Näherbaurecht - Vereinbarungen unter Nachbarn
Einzelne Grundstücke können aufgrund ihrer Ausrichtung, Lage und Form eine echte Herausforderung für die Eigentümer sein, welche darauf ein Bauprojekt realisieren möchten. Die baurechtlichen Abstandsvorschriften scheinen ein unüberwindbares Hindernis für eine gescheite Ausnützung der Parzelle. Das Gesetz sieht unter anderen Möglichkeiten dazu das Institut des "Näherbaurechts" vor.
Je enger die Platzverhältnisse, desto mehr werden Nachbarn darauf angewiesen sein, untereinander Vereinbarungen zu treffen über die Nutzung oder die Beschränkung von Grundstücken. Zu den besonders häufigen Regelungen gehört das Näherbaurecht, welches benachbarte Eigentümer untereinander vereinbaren können.
Das Näherbaurecht ist das Recht von Nachbarn, die vom Kanton und von der Gemeinde vorgeschriebenen Grenz- und Gebäudeabstände zu unterschreiten. Dieses Recht wird einseitig oder auch gegenseitig eingeräumt, näher an die Grenze zu bauen als die Bau- und Zonenordnung es vorschreibt. Abgesehen von den zwingenden Vorschriften (Vorbehalt der wohnhygienischen und feuerpolizeilichen Vorschriften) des öffentlichen Rechts sind die Nachbarn weitgehend frei in der Gestaltung des Inhalts solcher Vereinbarungen.
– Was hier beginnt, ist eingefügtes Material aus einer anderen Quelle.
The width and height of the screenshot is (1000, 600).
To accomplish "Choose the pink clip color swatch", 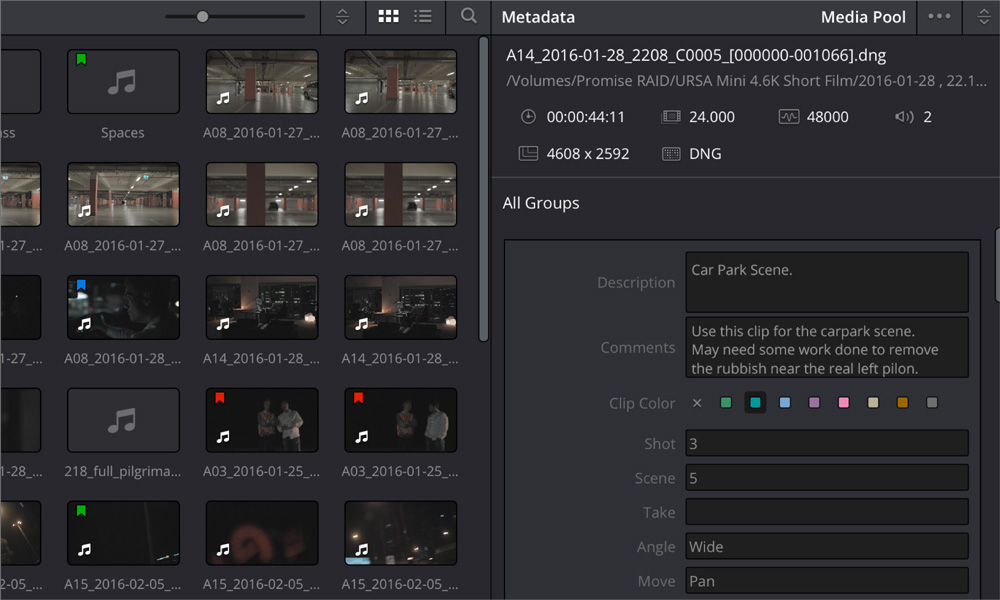I will [x=844, y=403].
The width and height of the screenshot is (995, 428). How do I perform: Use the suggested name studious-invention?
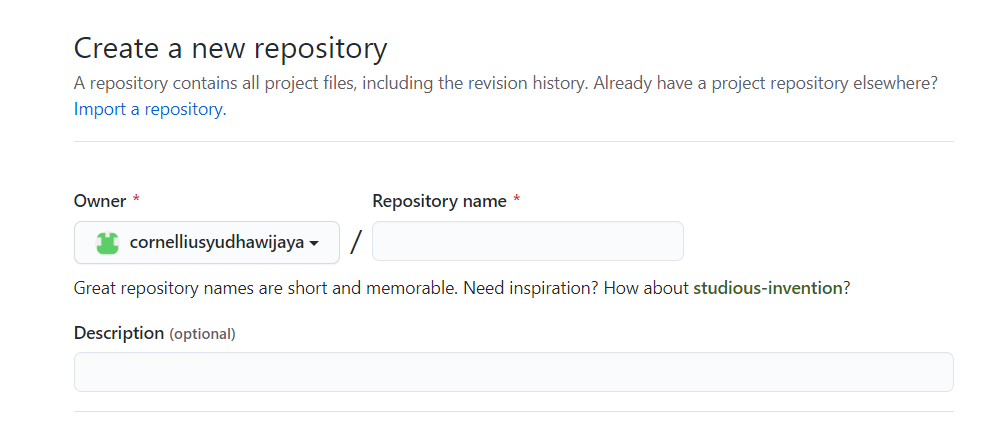[x=768, y=288]
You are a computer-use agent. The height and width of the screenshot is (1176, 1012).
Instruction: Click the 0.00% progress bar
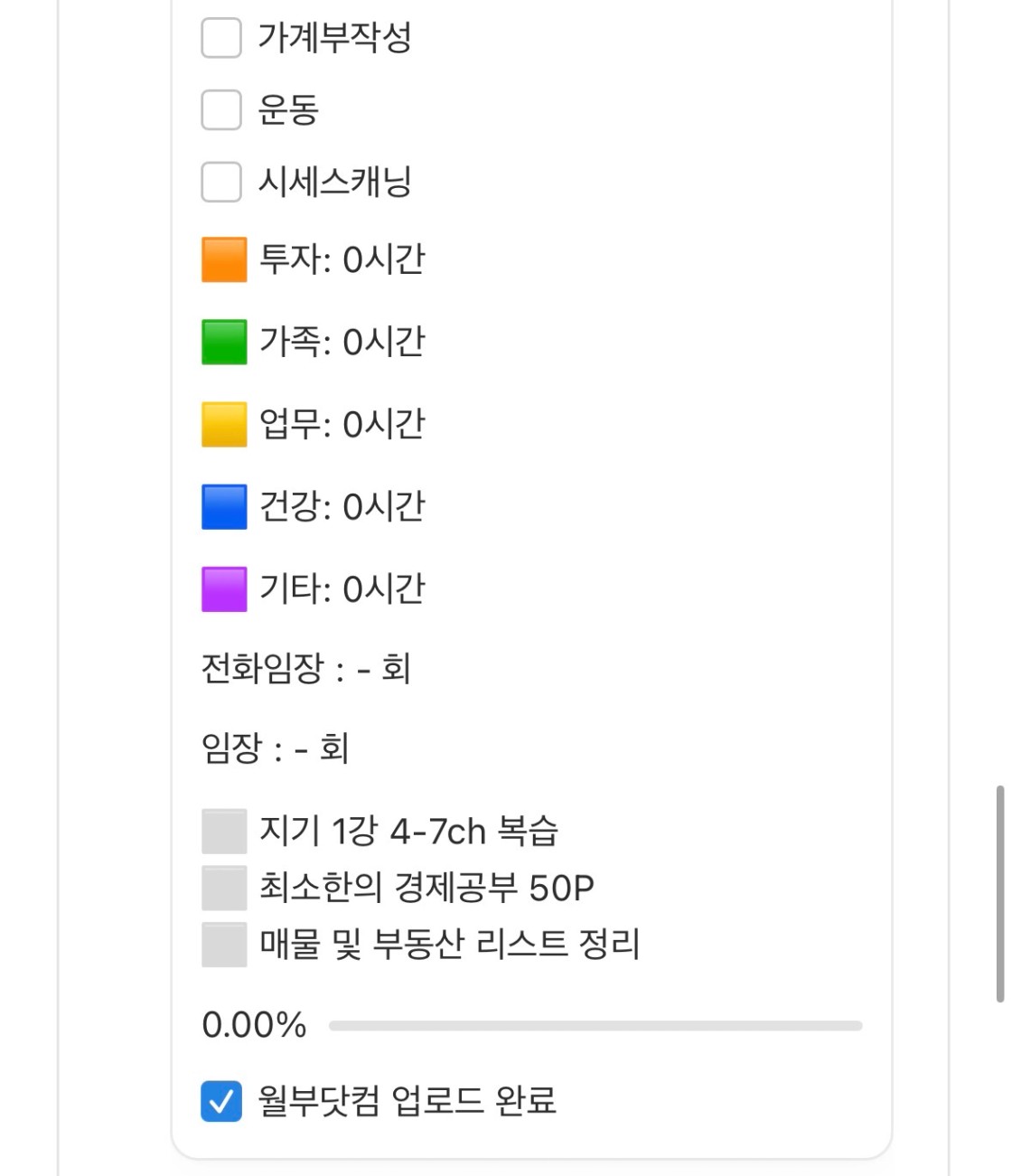[595, 1026]
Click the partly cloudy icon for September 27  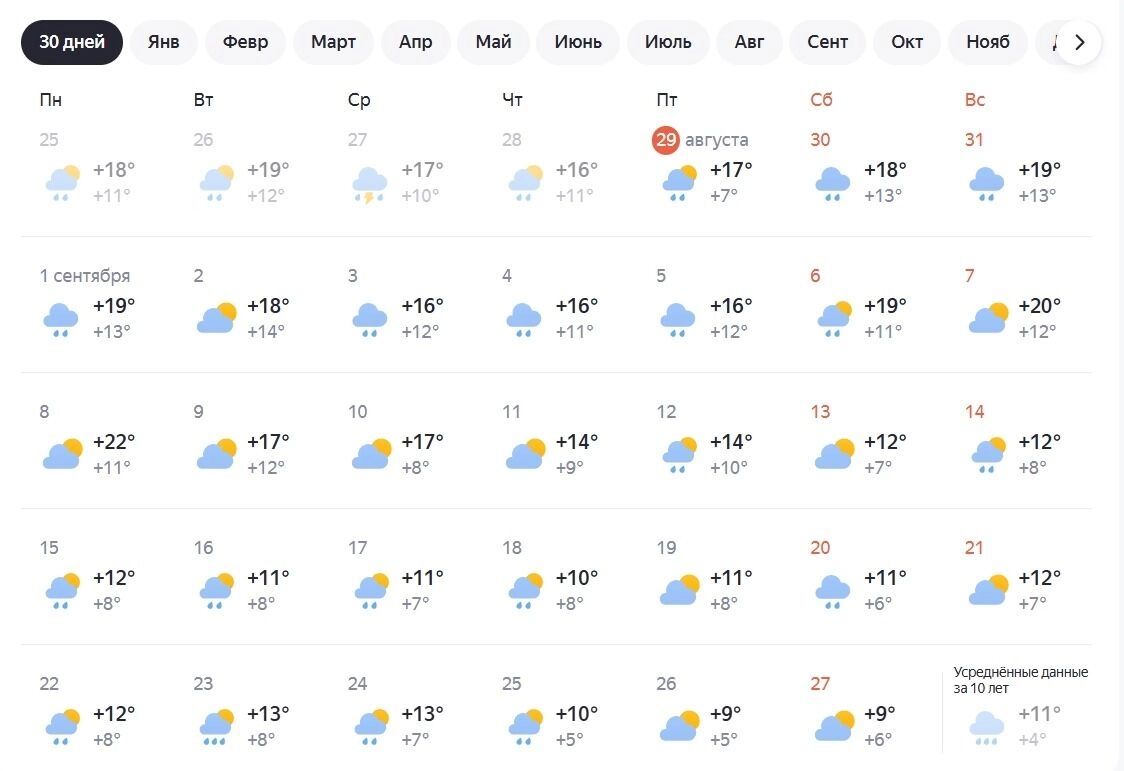click(x=834, y=727)
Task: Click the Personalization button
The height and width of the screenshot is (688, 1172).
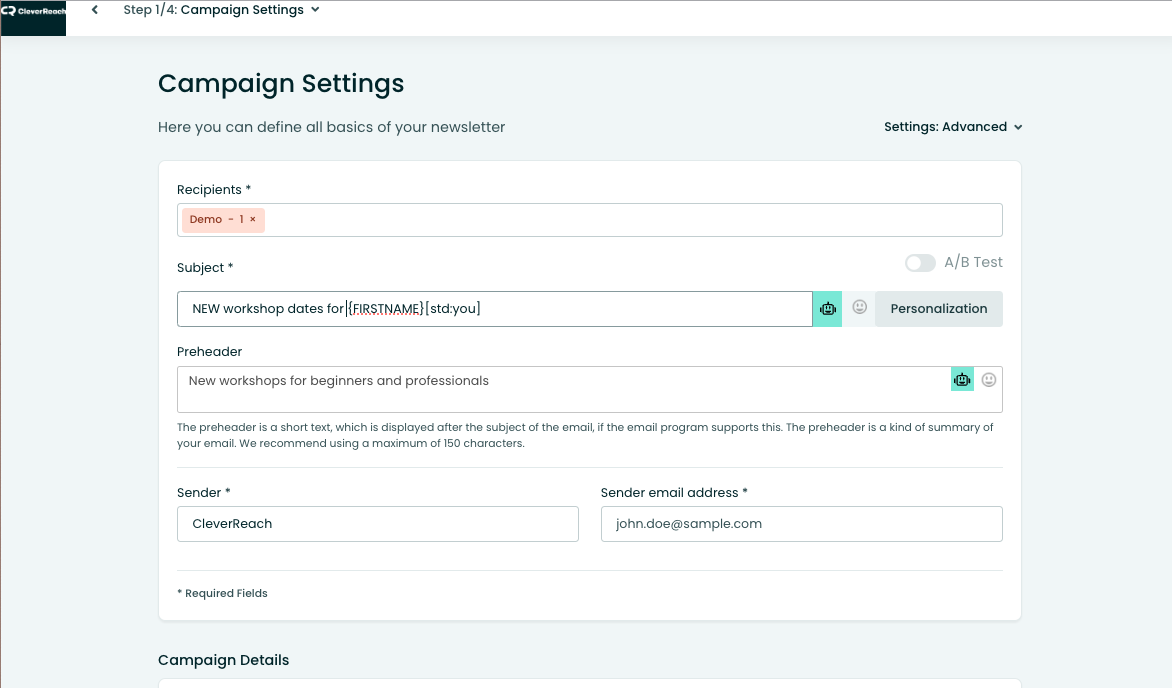Action: 938,309
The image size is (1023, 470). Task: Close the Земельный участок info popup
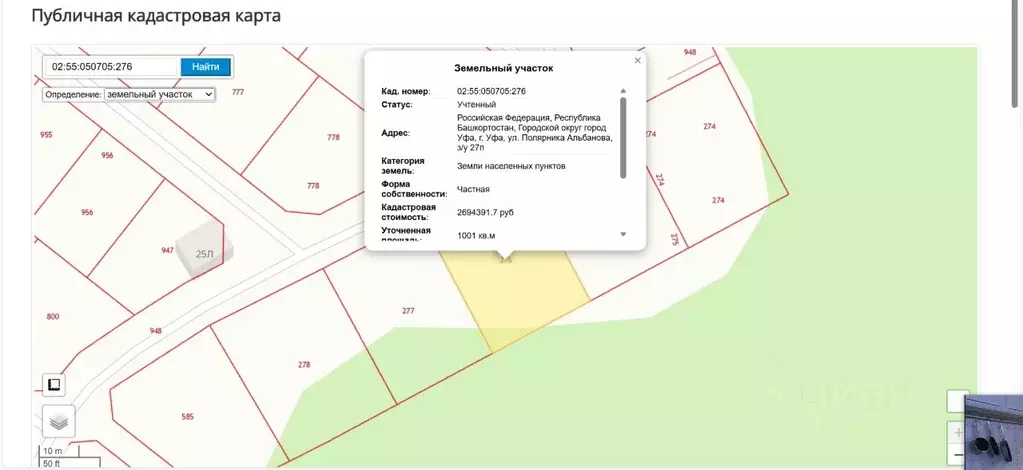click(637, 60)
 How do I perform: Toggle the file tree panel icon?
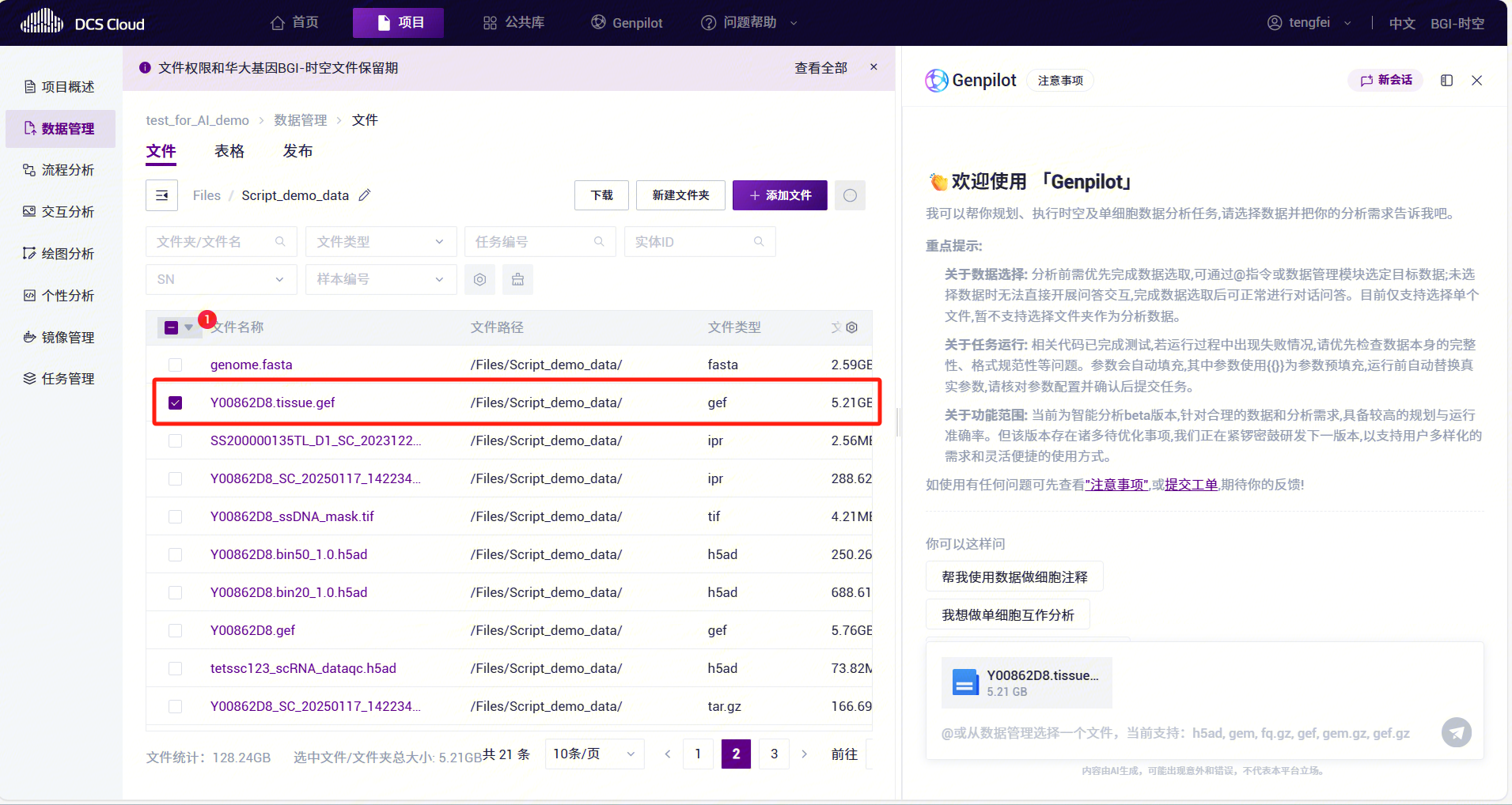pyautogui.click(x=161, y=195)
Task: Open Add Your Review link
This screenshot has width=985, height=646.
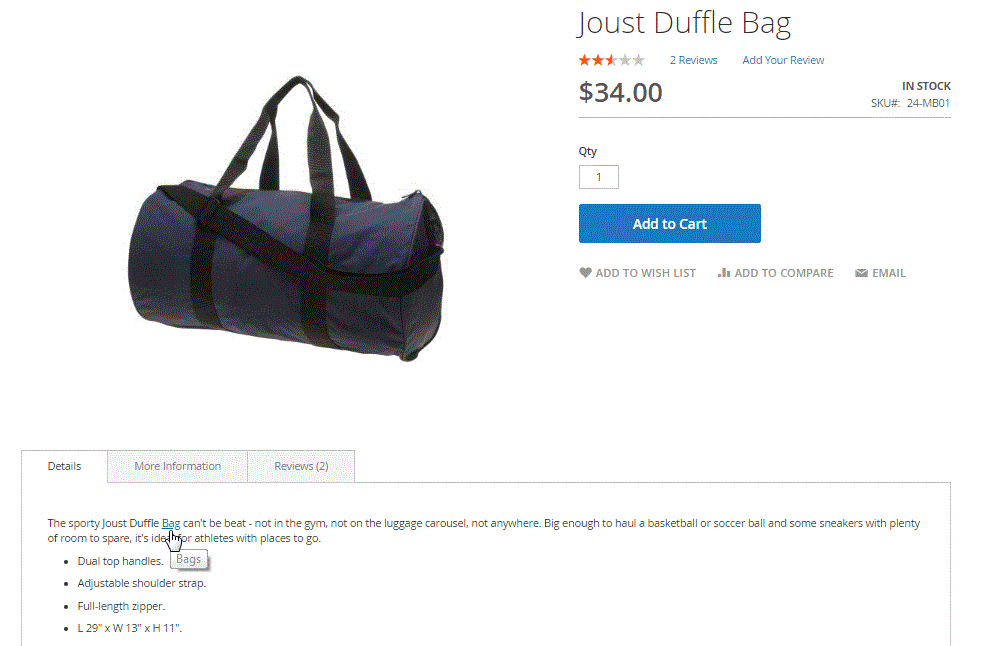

Einseitiges oder gegenseitiges Näherbaurecht
Mit dem Unterschreiten des Grenzabstands sind Beeinträchtigungen in Belangen wie Licht, Besonnung, Aussicht und allenfalls Immissionen verbunden. Mit einer gewissen Wertminderung muss hier gerechnet werden, weshalb ein belasteter Nachbar sich überlegen kann, ob er dafür eine Entschädigung verlangen will. Der Nachbar des betroffenen Nachbargrundstücks kann die Gewährung des Näherbaurechts auch einfach verweigern. Der wichtigste Aspekt: Baut er später, muss er bei einem einseitigen Näherbaurecht seinerseits den gesetzlichen Gebäudeabstand wahren. Liegt es im Interesse beider Parteien, wird das gegenseitige Näherbaurecht festgelegt.
Beide Varianten sind als Vereinbarung theoretisch an keine Form gebunden. In der Praxis wird kaum jemand auf ein schriftliches Festhalten verzichten. Spätestens beim Einholen einer Baubewilligung muss sie nämlich den Baubehörden nachzuweisen sein.
Öffentliche Beurkundung schafft Sicherheit
Besonders im Hinblick auf einen zukünftigen Zugriff dieses Rechts, unabhängig von der Person des Eigentümers wird in der Praxis diese Vereinbarung in Form eines ausführlichen Dienstbarkeitsvertrags (Pläne, Umschrieb Zweck und Projekt/Bauvorhaben) öffentlich beurkundet, d.h. im Grundbuch als Dienstbarkeit eingetragen: Sie ist somit mit den Grundstücken selbst verbunden und auch für künftige Eigentümer verbindlich und wird in den Stichworten "Last" (= Dulden/Unterlassen) und "Recht" eingetragen.
Prüfen der Ausgangslage und Folgen wichtig
Beim Einräumen von Näherbaurecht stellen sich bei den Nachbarparzellen die Frage, worum es sich hier handelt, nämlich
- um Bauland oder
- bereits überbaute Parzellen
- inwiefern sich der Erstbau auf dem Abstand des Zweitbaus auswirken wird
- welche Bestimmungen im Gemeindebaureglement für die Unterschreitung von Grenz- und Gebäudeabständen enthalten sind
Es ist somit angezeigt, im Einzelfall Ausgangslage genau zu prüfen, bevor ein (gegenseitiges) Näherbaurecht eingeräumt wird, welches sich unter Umständen anstatt als Vorteil als Nachteil auswirken könnte.